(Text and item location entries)
=======

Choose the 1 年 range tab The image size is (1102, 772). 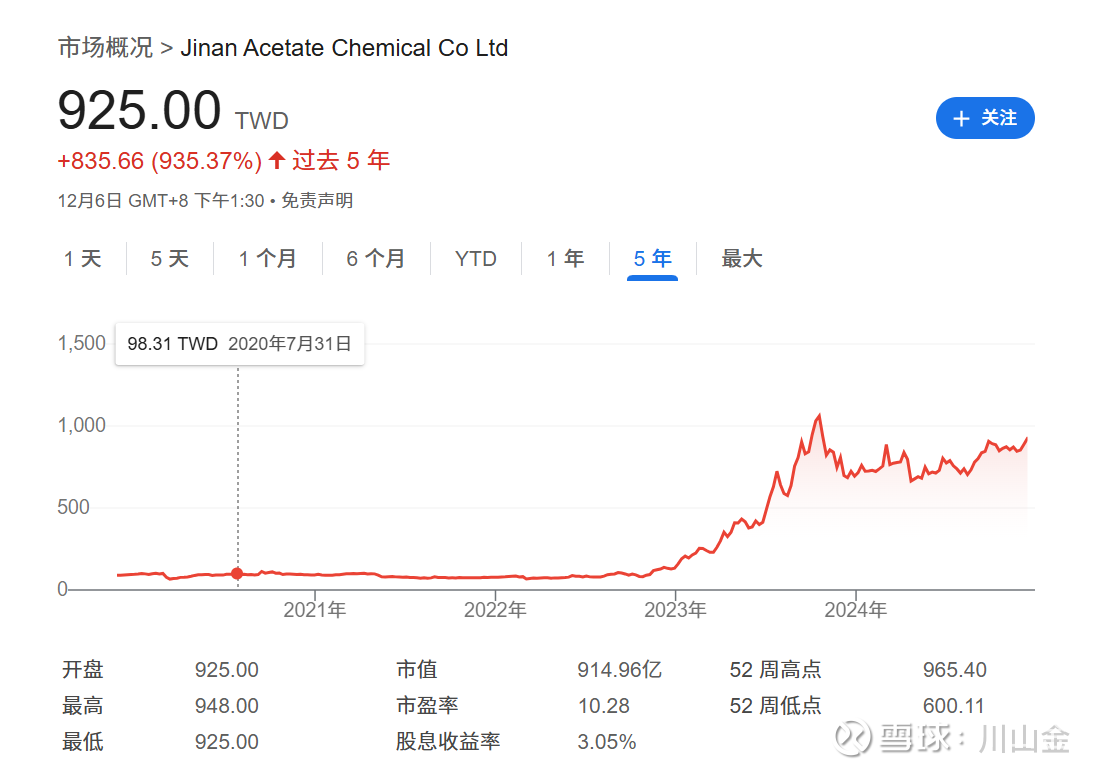click(x=565, y=259)
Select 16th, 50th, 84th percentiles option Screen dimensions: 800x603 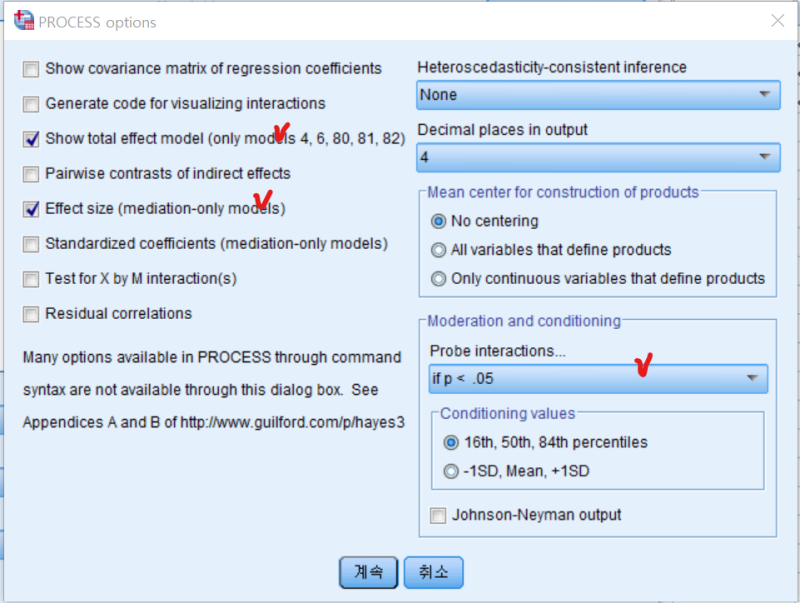click(x=450, y=442)
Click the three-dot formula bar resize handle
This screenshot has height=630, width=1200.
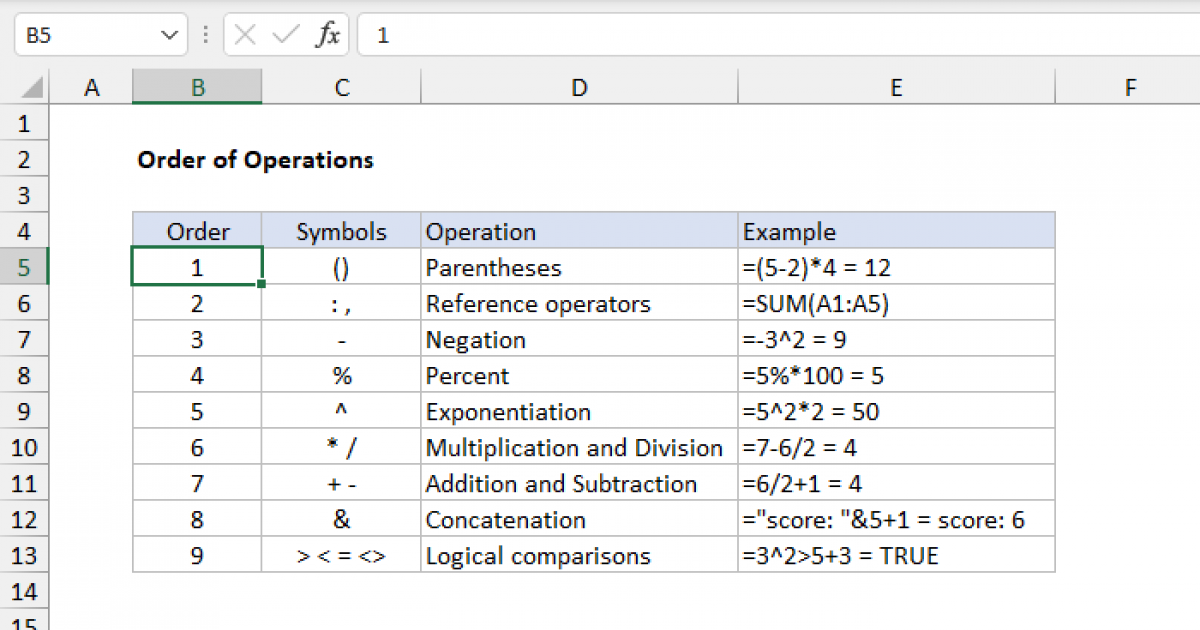click(x=206, y=36)
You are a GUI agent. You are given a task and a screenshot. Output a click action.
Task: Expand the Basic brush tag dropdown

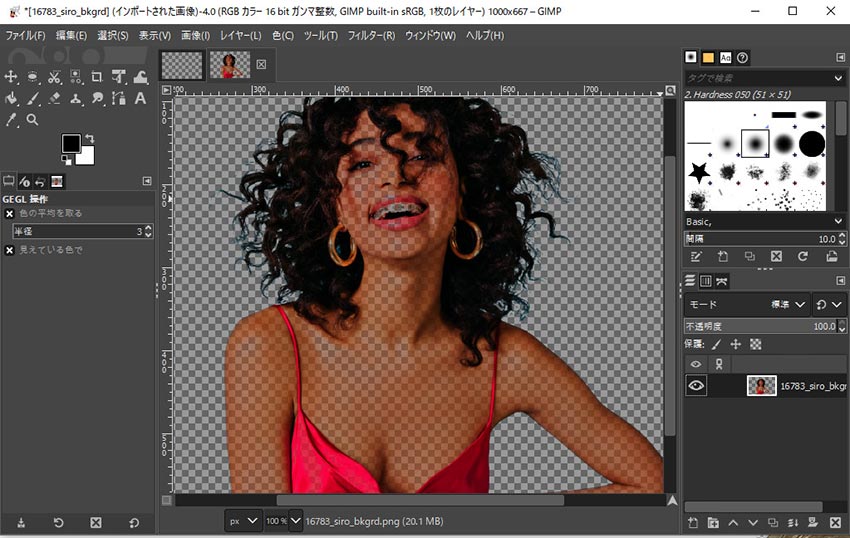click(837, 221)
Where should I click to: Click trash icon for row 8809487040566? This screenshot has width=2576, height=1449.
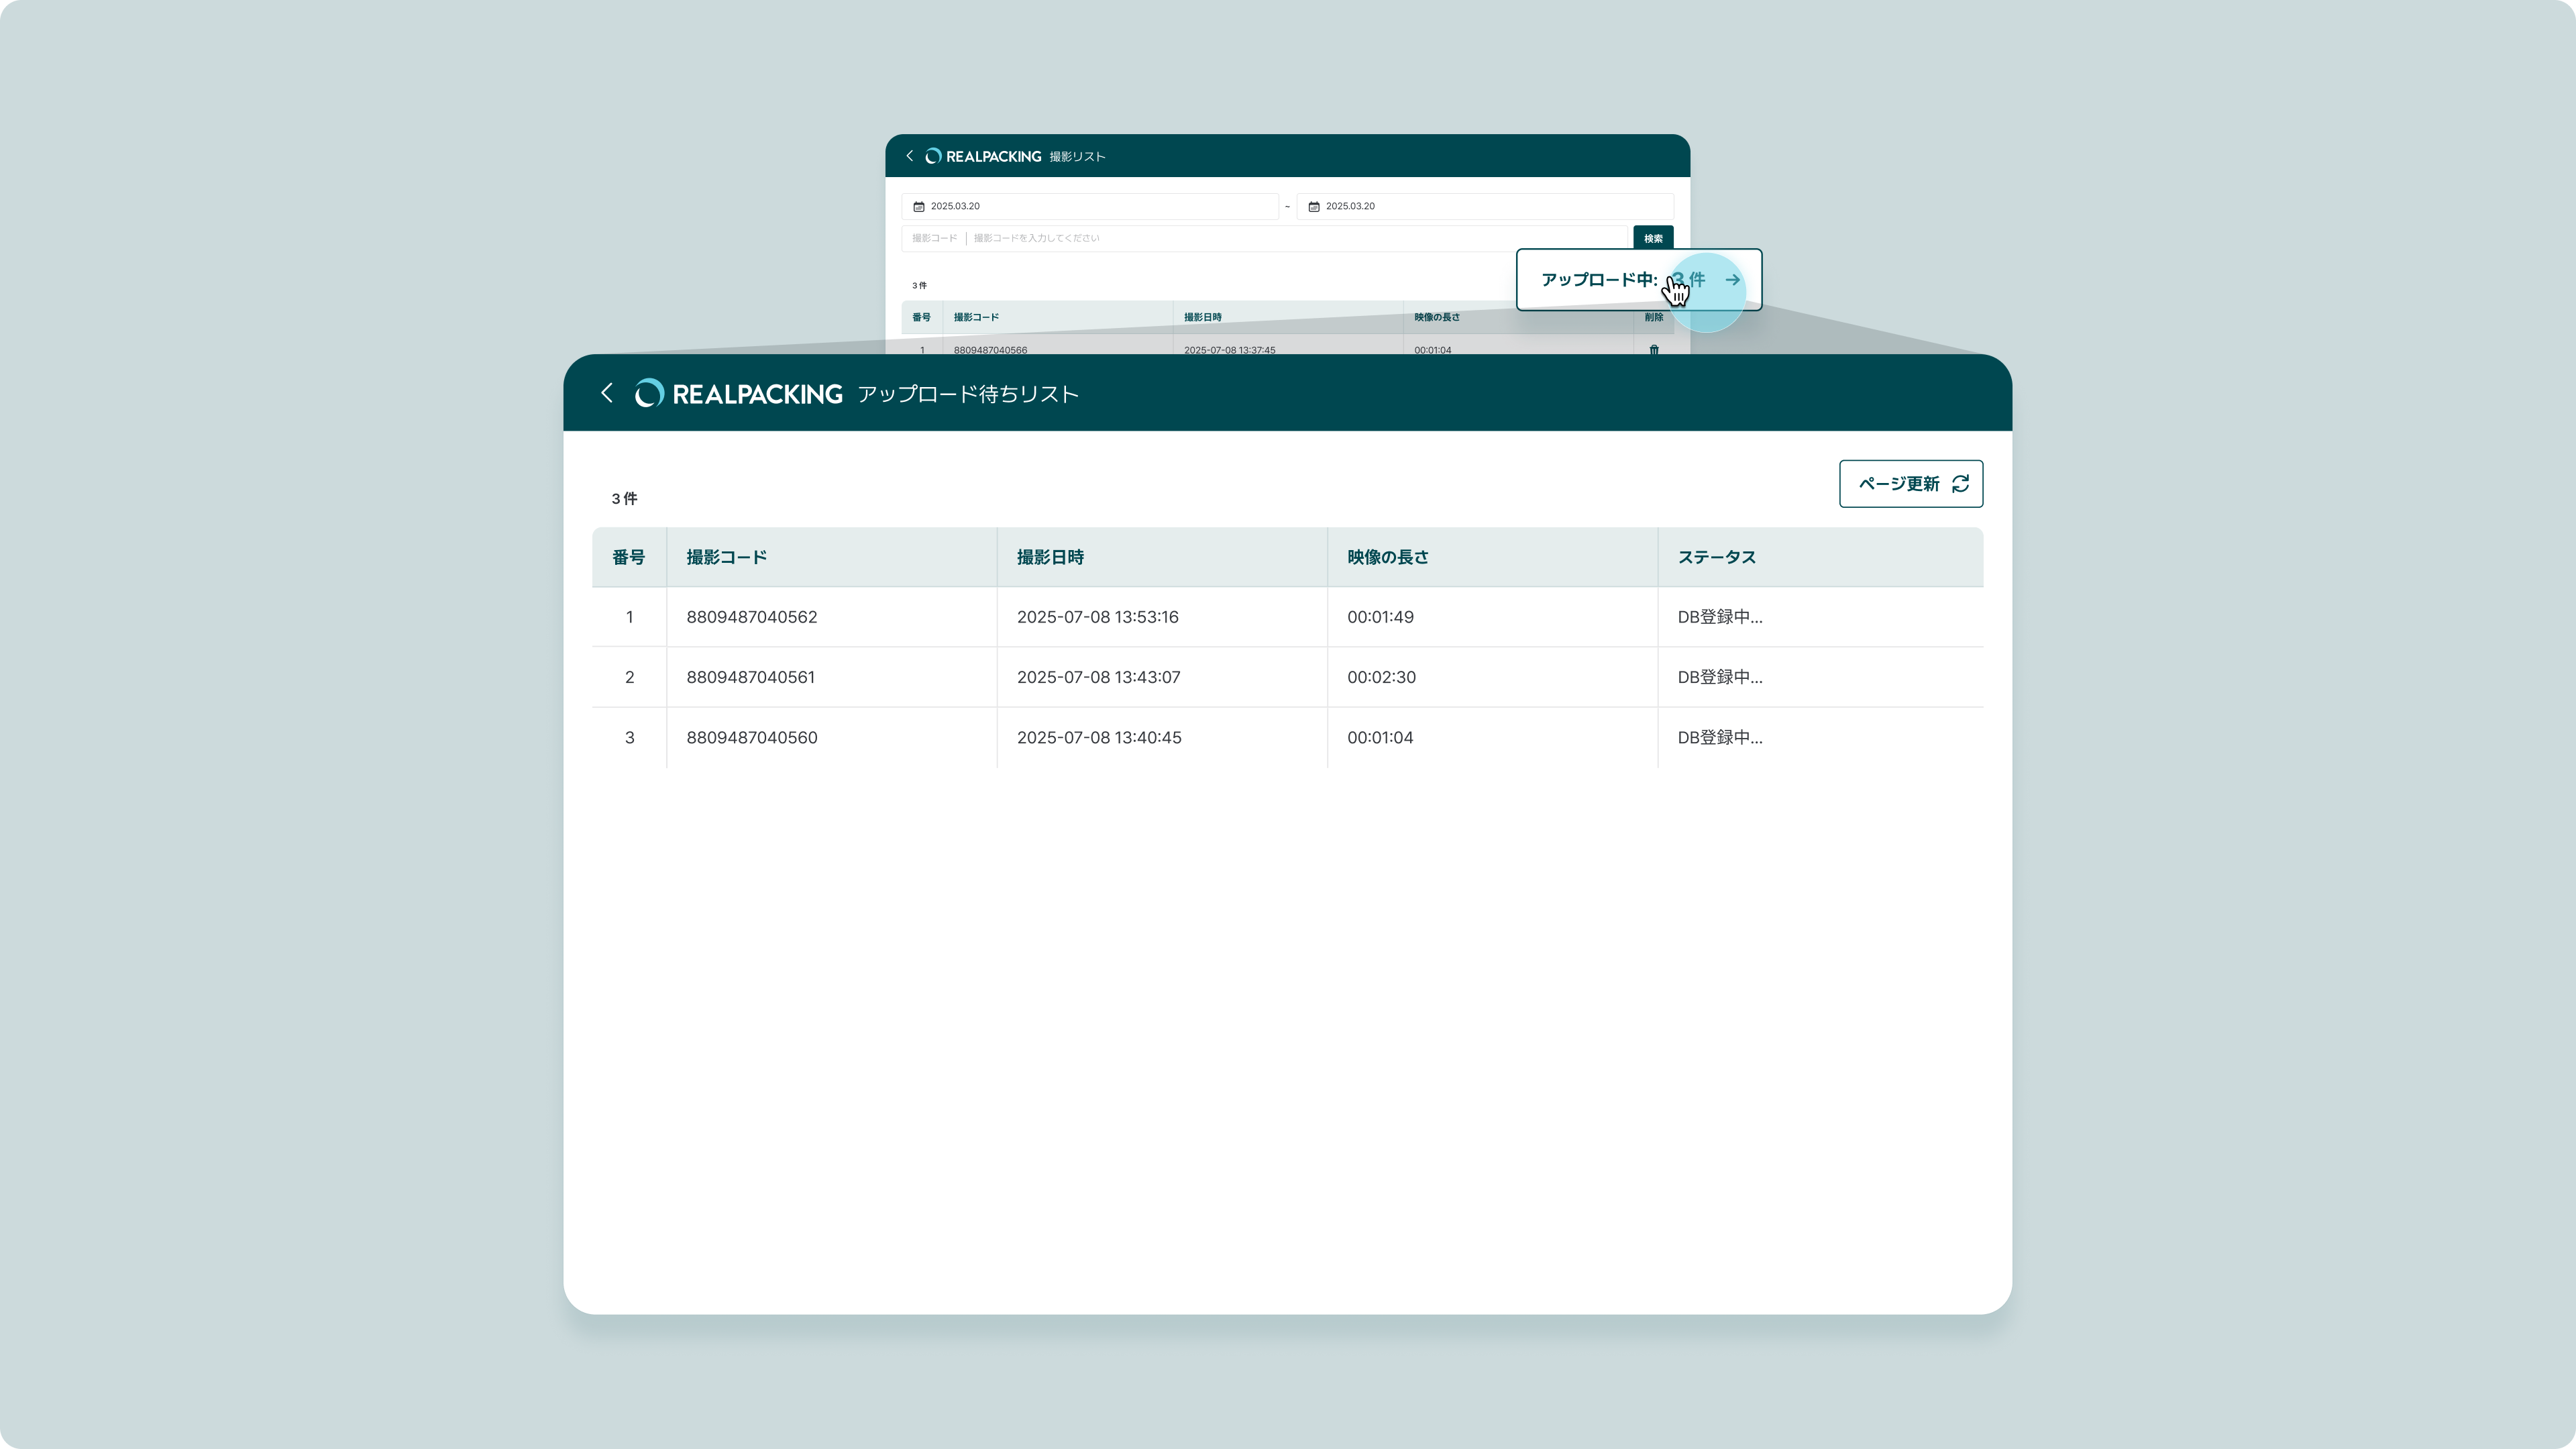tap(1653, 349)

=======

● **Instructions to follow**:
Transcribe the lines from the one containing "Where should I" through the end of the lines above, omitting the pictures.

● **Exercise solution**:
Where should I click to: Click trash icon for row 8809487040566? This screenshot has width=2576, height=1449.
tap(1653, 349)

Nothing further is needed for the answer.